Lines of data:
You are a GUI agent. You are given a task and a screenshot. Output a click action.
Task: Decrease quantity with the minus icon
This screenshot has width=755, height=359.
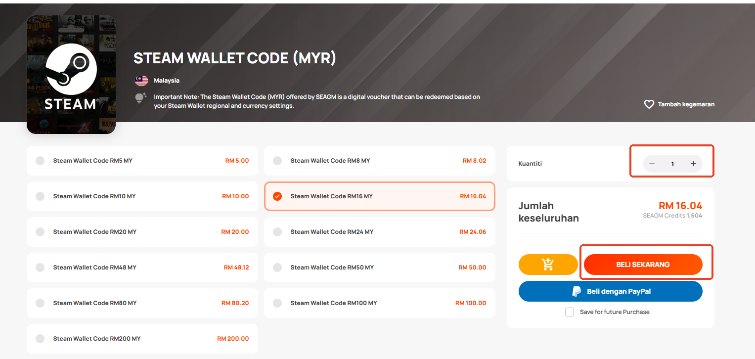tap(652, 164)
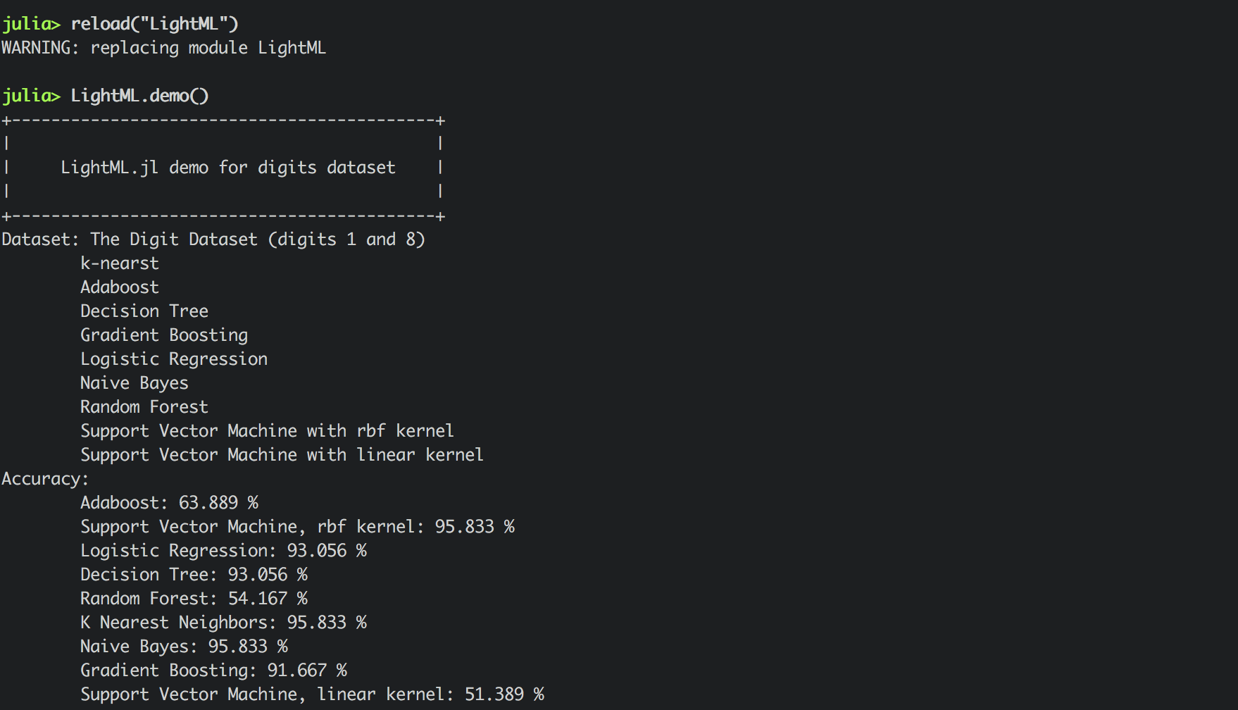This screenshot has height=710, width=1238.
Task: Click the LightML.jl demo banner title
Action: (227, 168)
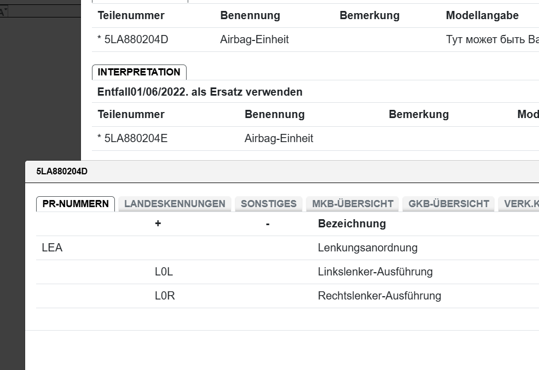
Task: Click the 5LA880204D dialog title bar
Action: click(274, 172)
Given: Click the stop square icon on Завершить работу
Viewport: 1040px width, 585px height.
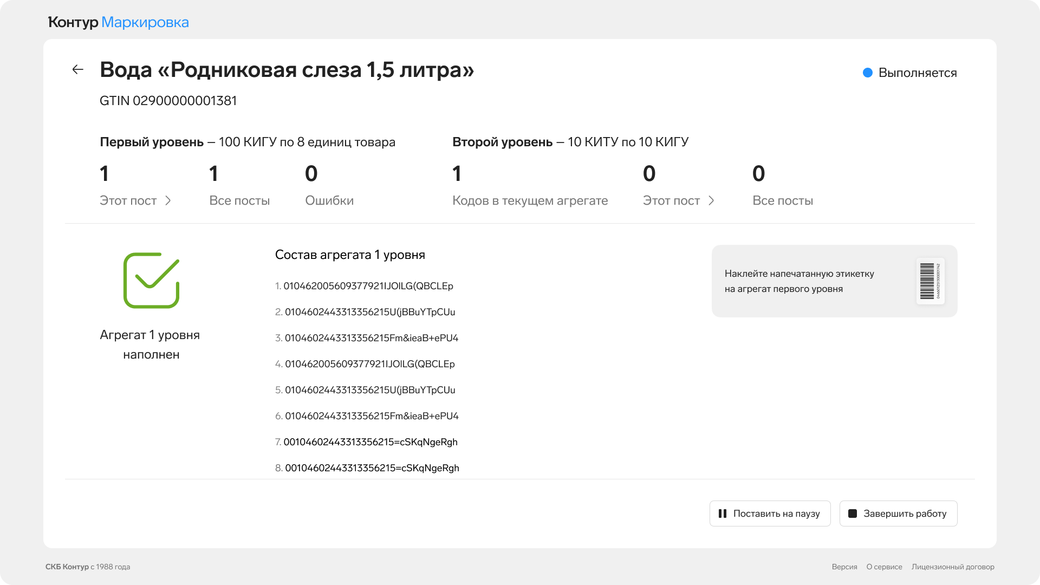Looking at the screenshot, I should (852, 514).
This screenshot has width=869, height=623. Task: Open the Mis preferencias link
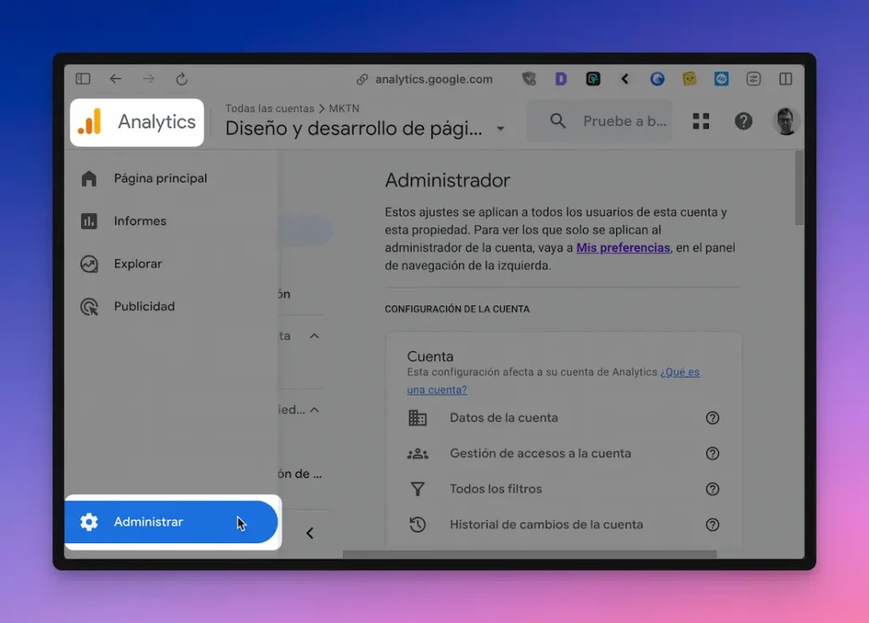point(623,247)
* * *
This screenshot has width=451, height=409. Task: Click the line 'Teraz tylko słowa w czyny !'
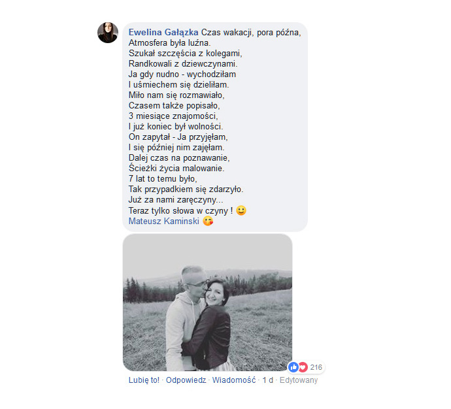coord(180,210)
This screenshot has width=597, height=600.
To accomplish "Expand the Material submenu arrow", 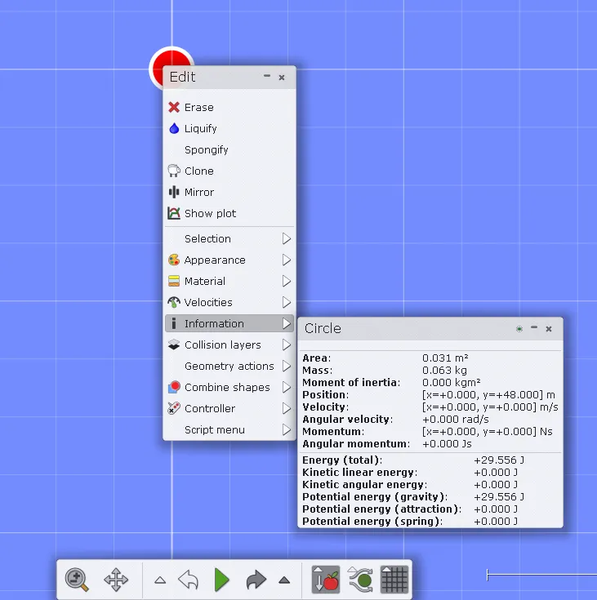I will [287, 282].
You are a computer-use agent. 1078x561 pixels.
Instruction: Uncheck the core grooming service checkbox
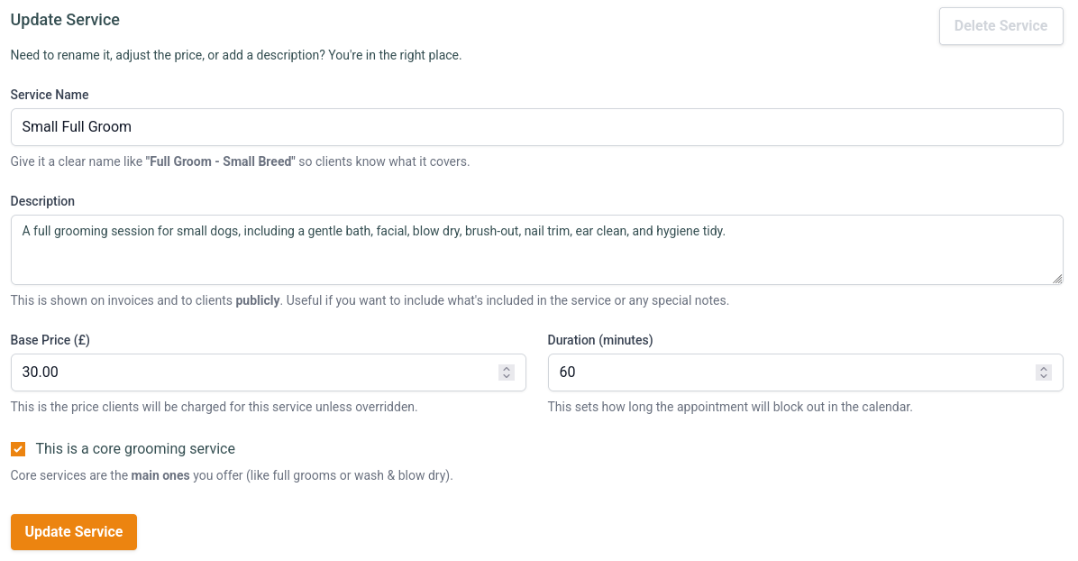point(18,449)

**TASK REQUIREMENTS:** Rename "minus icon" to "minus button" in the material, starting at the line that contains "You are a GUI" and ending after the line that contains "Action: click(274, 172)", with everything else unchanged. Return only those lines, and leave out the pictures.

**RESULT:**
You are a GUI agent. You are given a task and a screenshot. Output a click action.
Task: Decrease quantity with the minus button
This screenshot has width=755, height=359.
tap(652, 164)
This screenshot has height=710, width=1238.
Task: Click the LightML.jl demo banner title
Action: (227, 168)
Task: Click the 5LA880204D dialog title bar
Action: click(274, 172)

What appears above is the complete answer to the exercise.